TEXT SECTION:

=====

Thrombomodulin enhances the antifibrinolytic and antileukemic effects of all–trans retinoic acid in acute promyelocytic leukemia cells

Abstract

This study found that levels of thrombomodulin (TM) were downregulated in freshly isolated leukemia cells from patients with acute promyelocytic leukemia (APL, n = 7) and acute myelogenous leukemia (n = 14), as compared with CD34(+)/CD38(-) hematopoietic stem/progenitor cells and CD34(-)/CD33(+)/CD11b(-) promyelocytes isolated from healthy volunteers (n = 3). Exposure of APL NB4 cells to recombinant human soluble TM (rTM, 1500 ng/mL) inhibited clonogenic growth of these cells by approximately 30%, and induced expression of CD11b, a marker of myeloid differentiation, on their surfaces, in association with upregulation of nuclear levels of myeloid-specific transcription factor CCAAT/enhancer binding protein ε. These antileukemic effects of rTM were mediated by thrombin/activated protein C-dependent mechanisms, as hirudin, an inhibitor of thrombin and a blocking antibody against endothelial receptor for protein C to which activated protein C binds, hampered the ability of rTM to induce expression of CD11b in NB4 cells. This study also found that rTM downregulated expression of Annexin II, a receptor for both plasminogen and tissue plasminogen activator, and inhibited plasmin activity in APL cells. Interestingly, rTM significantly enhanced the ability of all-trans retinoic acid to induce growth arrest, differentiation and apoptosis, and inhibited plasmin activity in APL cells. Taken together, these results suggest that administration of rTM should be considered for treatment of individuals with disseminated intravascular coagulation associated with APL.

=====

DATA PROVIDED:
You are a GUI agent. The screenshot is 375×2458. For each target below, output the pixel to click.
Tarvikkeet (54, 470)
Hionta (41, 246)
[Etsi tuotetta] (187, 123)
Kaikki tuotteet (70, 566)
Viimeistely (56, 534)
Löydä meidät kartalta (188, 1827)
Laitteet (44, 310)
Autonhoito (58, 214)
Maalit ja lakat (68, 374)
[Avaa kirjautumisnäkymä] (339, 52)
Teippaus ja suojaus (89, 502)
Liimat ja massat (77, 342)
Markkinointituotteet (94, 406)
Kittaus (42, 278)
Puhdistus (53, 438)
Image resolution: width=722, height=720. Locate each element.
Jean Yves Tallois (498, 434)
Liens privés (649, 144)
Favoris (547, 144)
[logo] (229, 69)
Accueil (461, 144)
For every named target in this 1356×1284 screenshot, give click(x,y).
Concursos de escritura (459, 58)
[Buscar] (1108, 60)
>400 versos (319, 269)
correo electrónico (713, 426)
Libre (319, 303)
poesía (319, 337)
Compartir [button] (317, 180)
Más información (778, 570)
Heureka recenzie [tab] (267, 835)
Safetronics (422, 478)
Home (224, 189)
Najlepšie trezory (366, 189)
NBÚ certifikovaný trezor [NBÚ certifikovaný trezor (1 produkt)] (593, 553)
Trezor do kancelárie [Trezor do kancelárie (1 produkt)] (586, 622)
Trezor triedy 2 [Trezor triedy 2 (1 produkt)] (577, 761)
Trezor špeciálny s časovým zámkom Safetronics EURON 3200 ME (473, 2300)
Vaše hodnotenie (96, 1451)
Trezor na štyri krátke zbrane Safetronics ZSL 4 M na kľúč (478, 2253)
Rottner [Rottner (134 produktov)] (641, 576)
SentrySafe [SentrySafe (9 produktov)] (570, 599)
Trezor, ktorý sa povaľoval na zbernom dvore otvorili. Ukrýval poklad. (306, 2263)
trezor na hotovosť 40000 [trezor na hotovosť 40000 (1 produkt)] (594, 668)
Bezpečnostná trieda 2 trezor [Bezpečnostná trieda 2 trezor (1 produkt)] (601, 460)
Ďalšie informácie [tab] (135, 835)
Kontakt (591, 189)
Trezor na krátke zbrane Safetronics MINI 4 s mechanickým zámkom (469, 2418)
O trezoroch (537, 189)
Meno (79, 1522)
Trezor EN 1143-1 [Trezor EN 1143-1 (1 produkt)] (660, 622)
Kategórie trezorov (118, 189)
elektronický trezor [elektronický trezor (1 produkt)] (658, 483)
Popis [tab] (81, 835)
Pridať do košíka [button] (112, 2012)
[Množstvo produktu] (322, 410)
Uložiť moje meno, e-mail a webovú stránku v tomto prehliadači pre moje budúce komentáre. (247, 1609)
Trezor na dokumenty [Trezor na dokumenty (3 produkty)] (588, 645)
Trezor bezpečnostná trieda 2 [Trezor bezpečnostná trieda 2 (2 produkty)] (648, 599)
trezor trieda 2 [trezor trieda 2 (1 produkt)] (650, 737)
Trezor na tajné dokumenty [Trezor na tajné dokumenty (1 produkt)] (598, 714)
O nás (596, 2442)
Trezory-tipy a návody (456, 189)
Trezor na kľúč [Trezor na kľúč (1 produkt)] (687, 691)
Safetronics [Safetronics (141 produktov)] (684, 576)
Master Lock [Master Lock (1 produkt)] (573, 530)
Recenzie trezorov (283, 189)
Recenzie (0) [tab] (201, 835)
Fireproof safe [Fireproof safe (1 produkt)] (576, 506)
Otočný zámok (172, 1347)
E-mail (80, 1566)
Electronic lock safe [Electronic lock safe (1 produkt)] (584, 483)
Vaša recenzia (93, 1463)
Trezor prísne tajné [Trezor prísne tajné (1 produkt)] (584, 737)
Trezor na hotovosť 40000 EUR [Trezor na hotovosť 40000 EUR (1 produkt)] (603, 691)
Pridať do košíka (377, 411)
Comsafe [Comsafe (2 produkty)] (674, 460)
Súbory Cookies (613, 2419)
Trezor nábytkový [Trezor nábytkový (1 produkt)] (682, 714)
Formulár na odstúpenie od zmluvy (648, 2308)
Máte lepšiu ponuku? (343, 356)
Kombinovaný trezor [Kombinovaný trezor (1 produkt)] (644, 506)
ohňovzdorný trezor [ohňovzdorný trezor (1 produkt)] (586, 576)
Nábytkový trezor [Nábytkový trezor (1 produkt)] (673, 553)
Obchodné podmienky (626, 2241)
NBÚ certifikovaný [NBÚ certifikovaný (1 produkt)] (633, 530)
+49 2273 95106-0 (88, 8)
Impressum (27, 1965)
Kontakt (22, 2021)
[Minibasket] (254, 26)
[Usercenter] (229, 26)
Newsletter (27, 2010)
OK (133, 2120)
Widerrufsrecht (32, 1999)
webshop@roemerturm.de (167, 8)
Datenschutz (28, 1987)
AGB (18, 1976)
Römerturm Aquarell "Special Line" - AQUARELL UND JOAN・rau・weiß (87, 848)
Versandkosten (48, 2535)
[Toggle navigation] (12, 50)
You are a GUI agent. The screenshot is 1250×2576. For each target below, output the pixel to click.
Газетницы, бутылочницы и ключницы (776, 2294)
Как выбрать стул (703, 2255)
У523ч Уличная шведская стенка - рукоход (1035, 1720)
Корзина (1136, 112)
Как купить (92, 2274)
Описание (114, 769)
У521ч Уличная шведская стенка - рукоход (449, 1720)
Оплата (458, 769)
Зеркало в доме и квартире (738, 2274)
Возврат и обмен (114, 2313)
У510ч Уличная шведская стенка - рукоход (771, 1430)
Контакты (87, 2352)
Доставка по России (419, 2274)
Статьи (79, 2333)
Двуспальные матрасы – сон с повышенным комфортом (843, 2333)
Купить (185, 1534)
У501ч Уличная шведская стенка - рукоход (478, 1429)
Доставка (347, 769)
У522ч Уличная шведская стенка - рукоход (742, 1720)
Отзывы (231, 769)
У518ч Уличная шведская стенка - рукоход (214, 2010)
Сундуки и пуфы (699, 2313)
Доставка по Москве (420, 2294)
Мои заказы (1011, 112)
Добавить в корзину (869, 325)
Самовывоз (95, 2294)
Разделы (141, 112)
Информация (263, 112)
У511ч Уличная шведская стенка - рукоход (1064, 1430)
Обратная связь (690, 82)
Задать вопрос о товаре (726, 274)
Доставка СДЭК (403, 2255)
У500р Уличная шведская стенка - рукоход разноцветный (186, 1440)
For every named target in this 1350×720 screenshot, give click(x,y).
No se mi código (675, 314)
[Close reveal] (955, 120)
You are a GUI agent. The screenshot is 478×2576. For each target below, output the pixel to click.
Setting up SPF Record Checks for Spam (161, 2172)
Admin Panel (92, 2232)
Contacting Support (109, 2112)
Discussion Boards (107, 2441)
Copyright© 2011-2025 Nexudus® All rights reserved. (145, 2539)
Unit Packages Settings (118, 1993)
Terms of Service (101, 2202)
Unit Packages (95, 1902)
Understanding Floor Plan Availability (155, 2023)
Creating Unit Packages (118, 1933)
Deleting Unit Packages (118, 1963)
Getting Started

=====

REQUIREMENT:
Answer these from the abstract:
1. How many patients with acute myelogenous leukemia supplied leukemia cells?
2. At what concentration was rTM applied to NB4 cells?
3. What is Annexin II a receptor for?
The data is unrelated to the abstract and stands on its own.

RESULT BELOW:
1. 14
2. 1500 ng/mL
3. Plasminogen and tissue plasminogen activator